Owner Steve Hayes set the tough target immediately after The Chairboys were relegated back to the bottom division after just one season of mixing it with the big boys of Leeds, Charlton and Norwich.

Blues’ demotion was confirmed on Saturday when they lost 2-0 at Leyton Orient in a match they had to win.

They were undone by former Wycombe star Scott McGleish, who made one and scored the other to send them down, less than a year after he was given away on a free transfer by Blues.

Earlier in the season, McGleish’s winning goal cost Peter Taylor his job as Wycombe manager and now he has heaped the pressure on new boss Gary Waddock.

Hayes said: “We have to go up next year. Gary knows it and everyone knows it.

“We don’t want to wait around another year in that division, the aim is to go up automatically and we want to do it in a blaze of glory.

“I’m gutted to find ourselves back in League Two.

“It wasn’t in our plans to go down. I said at the start of the season that I didn’t want to make the numbers up. I wanted to see us in mid-table and maybe getting close to the play-offs.

“But the league table doesn’t lie. We were relegated because we were one of the bottom four clubs.”

Last time Blues went down it took them five years to climb back up, but Hayes believes Waddock is the man to bring them straight back up at the first attempt.

But he will have to do it with a reduced playing budget.

Hayes confirmed: “The budget has been set for next season and it’s a lesser budget than last year. But I’m confident that it’s a good budget.

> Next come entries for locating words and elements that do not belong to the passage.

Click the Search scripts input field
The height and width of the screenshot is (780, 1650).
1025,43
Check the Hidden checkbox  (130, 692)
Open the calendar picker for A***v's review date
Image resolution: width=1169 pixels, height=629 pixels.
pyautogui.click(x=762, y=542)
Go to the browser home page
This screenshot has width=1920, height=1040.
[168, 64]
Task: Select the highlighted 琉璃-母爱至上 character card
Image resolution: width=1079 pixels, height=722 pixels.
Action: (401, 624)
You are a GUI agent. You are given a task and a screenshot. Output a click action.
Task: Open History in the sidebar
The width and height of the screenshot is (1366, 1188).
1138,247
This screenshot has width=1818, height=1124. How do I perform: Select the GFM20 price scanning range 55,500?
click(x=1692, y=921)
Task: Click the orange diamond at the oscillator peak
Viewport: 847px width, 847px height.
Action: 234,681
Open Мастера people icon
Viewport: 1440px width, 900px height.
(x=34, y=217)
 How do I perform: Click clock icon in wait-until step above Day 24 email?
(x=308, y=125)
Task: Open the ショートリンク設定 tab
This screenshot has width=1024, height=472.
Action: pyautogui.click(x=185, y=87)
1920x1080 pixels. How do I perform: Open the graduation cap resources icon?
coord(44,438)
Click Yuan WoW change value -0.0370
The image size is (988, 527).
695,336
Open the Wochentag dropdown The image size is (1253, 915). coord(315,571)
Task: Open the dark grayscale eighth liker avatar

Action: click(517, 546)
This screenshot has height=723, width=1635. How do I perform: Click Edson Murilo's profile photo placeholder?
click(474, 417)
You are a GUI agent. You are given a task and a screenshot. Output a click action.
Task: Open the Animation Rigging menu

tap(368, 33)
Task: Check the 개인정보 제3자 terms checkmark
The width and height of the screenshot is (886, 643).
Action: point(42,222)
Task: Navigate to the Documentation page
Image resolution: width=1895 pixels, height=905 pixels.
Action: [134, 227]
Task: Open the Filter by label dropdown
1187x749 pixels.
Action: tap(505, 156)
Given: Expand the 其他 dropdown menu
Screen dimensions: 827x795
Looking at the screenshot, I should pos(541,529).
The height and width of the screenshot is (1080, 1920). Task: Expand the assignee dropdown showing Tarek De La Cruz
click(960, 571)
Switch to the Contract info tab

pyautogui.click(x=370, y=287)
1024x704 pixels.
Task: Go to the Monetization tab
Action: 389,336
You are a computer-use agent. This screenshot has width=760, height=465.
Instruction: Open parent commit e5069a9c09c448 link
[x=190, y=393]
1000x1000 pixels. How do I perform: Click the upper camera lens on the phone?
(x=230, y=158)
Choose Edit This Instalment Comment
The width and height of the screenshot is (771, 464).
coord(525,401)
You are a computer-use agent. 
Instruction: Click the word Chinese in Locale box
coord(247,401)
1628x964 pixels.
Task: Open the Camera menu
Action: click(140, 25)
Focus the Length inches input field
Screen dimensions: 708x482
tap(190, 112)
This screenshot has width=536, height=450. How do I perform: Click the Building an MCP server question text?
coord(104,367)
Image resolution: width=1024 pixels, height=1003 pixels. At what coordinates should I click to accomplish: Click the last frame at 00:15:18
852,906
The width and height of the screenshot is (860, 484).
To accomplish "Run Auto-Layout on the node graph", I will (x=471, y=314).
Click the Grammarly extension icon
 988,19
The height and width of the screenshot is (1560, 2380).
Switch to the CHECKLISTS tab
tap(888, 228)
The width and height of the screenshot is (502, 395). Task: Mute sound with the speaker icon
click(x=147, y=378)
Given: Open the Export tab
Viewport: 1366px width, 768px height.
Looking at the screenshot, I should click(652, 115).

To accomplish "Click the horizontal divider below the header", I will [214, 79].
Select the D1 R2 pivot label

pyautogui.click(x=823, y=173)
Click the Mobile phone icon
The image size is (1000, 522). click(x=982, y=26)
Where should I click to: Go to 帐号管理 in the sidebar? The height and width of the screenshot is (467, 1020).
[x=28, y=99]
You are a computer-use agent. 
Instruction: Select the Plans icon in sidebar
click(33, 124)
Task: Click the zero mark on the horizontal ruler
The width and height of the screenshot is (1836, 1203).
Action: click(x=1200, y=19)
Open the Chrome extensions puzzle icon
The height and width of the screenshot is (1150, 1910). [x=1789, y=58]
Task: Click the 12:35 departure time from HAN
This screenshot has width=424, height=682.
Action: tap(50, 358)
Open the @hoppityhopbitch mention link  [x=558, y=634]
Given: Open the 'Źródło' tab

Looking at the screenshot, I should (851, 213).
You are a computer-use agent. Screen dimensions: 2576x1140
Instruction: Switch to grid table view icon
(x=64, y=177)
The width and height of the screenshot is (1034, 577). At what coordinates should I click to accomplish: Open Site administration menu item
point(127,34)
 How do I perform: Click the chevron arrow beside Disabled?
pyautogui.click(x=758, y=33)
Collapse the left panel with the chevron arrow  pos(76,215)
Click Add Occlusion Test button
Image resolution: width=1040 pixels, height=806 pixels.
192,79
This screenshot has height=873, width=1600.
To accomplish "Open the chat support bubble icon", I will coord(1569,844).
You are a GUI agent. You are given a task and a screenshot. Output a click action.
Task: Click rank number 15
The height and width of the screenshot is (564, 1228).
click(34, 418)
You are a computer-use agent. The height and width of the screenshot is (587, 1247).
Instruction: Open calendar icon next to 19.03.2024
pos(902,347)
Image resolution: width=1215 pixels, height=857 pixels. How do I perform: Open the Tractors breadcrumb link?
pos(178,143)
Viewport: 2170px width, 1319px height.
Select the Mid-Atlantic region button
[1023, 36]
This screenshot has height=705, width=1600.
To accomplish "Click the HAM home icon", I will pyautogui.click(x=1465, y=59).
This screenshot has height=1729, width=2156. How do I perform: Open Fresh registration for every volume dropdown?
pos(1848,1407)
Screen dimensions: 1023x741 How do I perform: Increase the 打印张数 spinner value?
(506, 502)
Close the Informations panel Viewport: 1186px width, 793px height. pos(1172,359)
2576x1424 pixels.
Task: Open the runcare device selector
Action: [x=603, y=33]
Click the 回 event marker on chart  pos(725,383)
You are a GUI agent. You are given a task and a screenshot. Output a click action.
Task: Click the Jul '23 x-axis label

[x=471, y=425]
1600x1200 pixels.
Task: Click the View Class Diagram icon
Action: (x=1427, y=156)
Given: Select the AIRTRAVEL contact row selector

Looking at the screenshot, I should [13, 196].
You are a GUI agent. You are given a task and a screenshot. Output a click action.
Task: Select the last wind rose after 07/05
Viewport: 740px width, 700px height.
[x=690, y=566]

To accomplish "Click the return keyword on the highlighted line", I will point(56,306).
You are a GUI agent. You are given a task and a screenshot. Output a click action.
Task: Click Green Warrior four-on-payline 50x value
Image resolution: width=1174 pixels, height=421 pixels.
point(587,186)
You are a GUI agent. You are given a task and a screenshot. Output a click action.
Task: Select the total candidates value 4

“We don’t want to take on expensive players with expensive reputations, we want to take on some assets and have a mix of youth and experience.”

Waddock has accepted the budget and the challenge of bringing Blues back at the first attempt.

He said: “I would put the same pressure on myself. I want to bounce back at the first attempt, just like any fan and any owner.

“I want to take this club forward. We’ve taken a step backward and we want to move forward again.”

Owner Hayes pointed the finger of blame for relegation firmly at Taylor, who led the club to promotion just 12 months ago.

He said: “The dye was set in the summer. We gave him a decent budget but he wanted more. He brought in players that didn’t perform.

“We had a bigger budget than some of the teams in the division. The brief was to stay in the division and we fell short.”

Taylor said yesterday: “I’m a bit disappointed with the comments. Certain signings worked out and certain ones maybe didn’t but there’s no manager for whom they all work out and everyone knows that we had a really difficult start to the season.”

Hayes sacked Taylor in October and replaced him with Waddock after McGleish’s winner for Orient made it one league win in 11 matches.

He then backed his new manager with cash, allowing him to bring in 11 new players during the January transfer window, but it still wasn’t enough to stave off relegation with a week of the season still to go.

And going down has forced Blues to tighten the purse strings.

The Blues are set for a big cash shortfall next year from missing away fans now that they have lost the glamour clubs from their fixture list.

Ten clubs brought more than 1,000 supporters to Adams Park with them and three, including tomorrow’s opponents Gillingham, will have brought double that.

Hayes said: “We will lose a lot in ticket sales. It’s a big shortfall and we’ve got to make it up.”